With the onset of the pandemic, workers became increasingly concerned about their financial security and emotional and physical wellbeing. The study predicts this increased demand, combined with the fierce competition for top talent, will drive non-medical workplace benefits to grow 20% by 2026.
The study, conducted by LIMRA and EY in mid-2021, surveyed employers and workers, and interviewed workplace brokers and benefits administration and technology providers to explore the different perspectives on the current and future state of the U.S. workforce benefits market. The report, Harnessing Growth and Seizing Opportunity: The Future of Workforce Benefits, identified several trends that will shape the U.S. workforce benefits market over the next five years.
Greater workforce diversity and expanding hybrid work options will change the benefits landscape
Today’s workforce is comprised of up to five generations of increasingly ethnically and racially diverse workers with unique needs and expectations. This diversity will require employers to expand their benefits offerings to address different generations’ distinct needs and preferences. Two thirds of midsized and large employers expect the number of benefits offerings to expand to address the needs of multi-generational workers.
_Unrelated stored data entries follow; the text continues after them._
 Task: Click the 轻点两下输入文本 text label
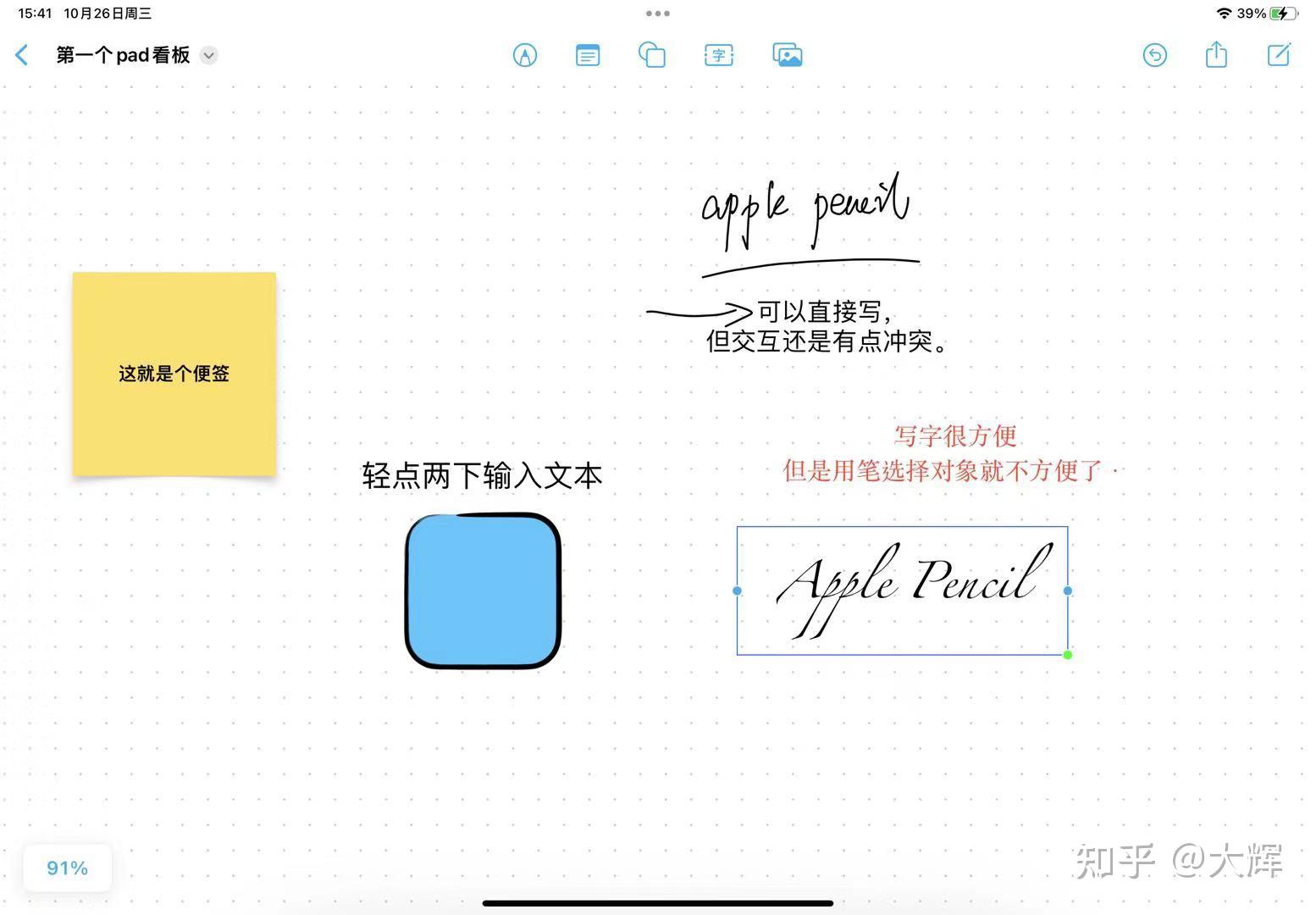(481, 475)
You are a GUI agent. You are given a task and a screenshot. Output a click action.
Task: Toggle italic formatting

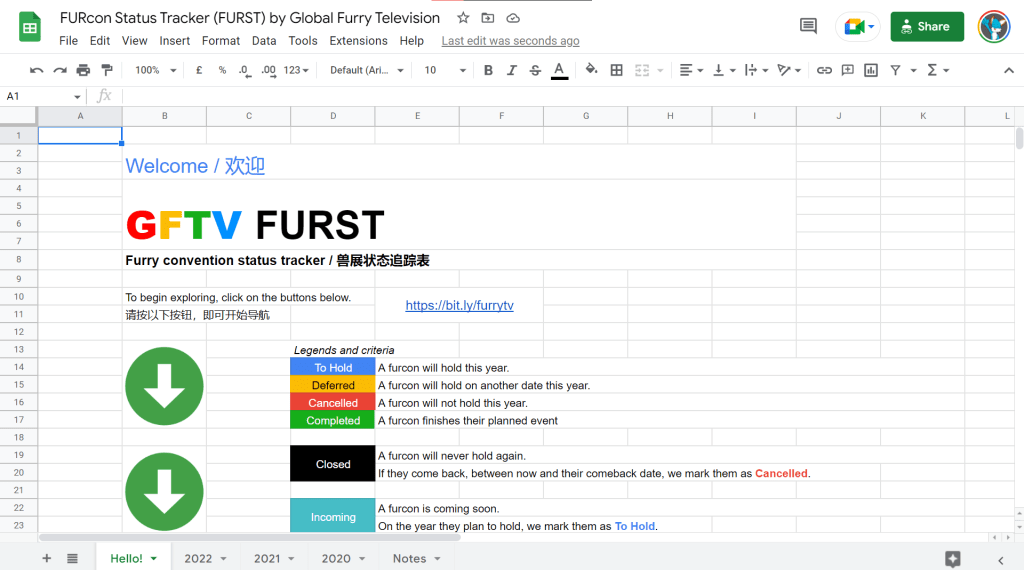(512, 70)
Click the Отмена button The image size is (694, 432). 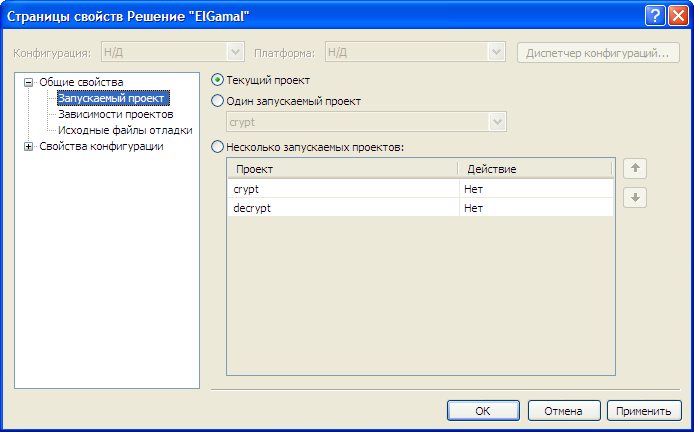click(563, 411)
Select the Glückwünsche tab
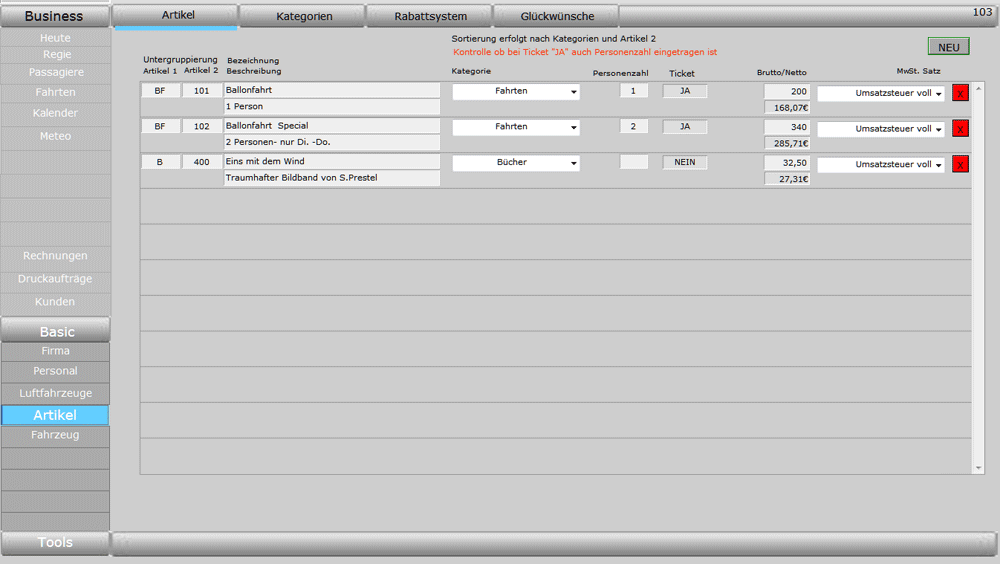Image resolution: width=1000 pixels, height=564 pixels. (x=557, y=16)
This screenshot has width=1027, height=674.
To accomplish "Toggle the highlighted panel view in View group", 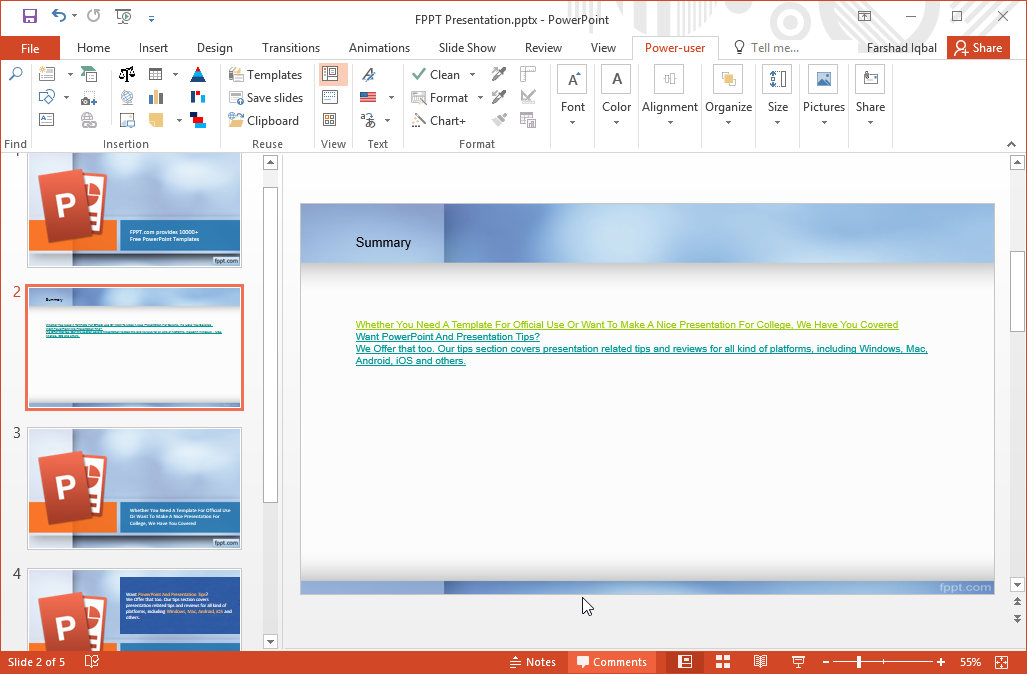I will click(333, 74).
“Our study finds three quarters of employers (76%) believe their employees will expect a wider variety of benefits options in the future,” said Patrick Leary, corporate vice president and head of LIMRA Workplace Benefits Research. “Employers see benefits as a necessary tool to be able to compete in the war for talent. Despite 54% of employers reporting a decrease in revenue in the last year, the vast majority are not planning to cut back on benefits and almost half are considering offering a customized menu of benefits to help attract and retain talent.”
The research also revealed employees have a greater appreciation for their insurance benefits. One third of all employees—and nearly half of Millennials—say their insurance benefits are more valuable to them since COVID-19. Paid medical leave (48%), life insurance (44%) and long-term disability insurance (36%) were among the top benefits employees said they were extremely or very interested in having their employer offer.
“Providing a holistic compensation package which offers meaningful benefits is especially important to Millennials, who have always sought to work for employers that genuinely care about their well-being,” noted Leary. “Customized benefits are one of the best ways employers can demonstrate that.”
Digital transformation is inevitable
In the aftermath of COVID-19 and facing an increasing war for talent, more employers are expanding the use of hybrid work models to attract and retain skilled employees. In addition, one third of employers expect the number of contract and freelance workers to expand over the next five years. This increase in remote hybrid and contract workers will require employers to leverage technology to deliver and service their benefits offerings.
“Currently, the vast majority of employers are using digital solutions for a range of services across the end-to-end value chain. There are also a significant number of digital solutions that employers do not have but want, which signals unmet needs,” said EY Americas Life & Group Insurance Transformation Leader Chris Morbelli. “Nearly 6 in 10 employers that use carrier-provided benefits technology expect to rely on this technology more over the next five years, but a significant portion (44%) of employers are not fully satisfied with the technology provided by their insurance carrier today. This suggests carriers need to hasten their digital transformation to meet their clients’ expectations.”
Employers indicate that seamless digital services are no longer optional. Two thirds of employers say they would select benefits providers that have systems in place that work well with their benefit technology platform, even if the product is a little more expensive. More than 8 in 10 midsized and large companies expect carriers’ digital capabilities will play a larger role in the selection of insurance benefits providers.
“Not surprisingly, COVID-19 has accelerated the transformation in workplace benefits. Not only did it heighten workers’ awareness of the value of life insurance, disability, leave, and income protection products, it also revealed a significant need for streamlined digital access to information and services that employees can access from wherever they work,” Morbelli commented. “Ultimately, rich, personalized benefits that support increased work-life balance and meet the needs of a diverse, multigenerational workforce will be critical to attracting and retaining top talent in the future.”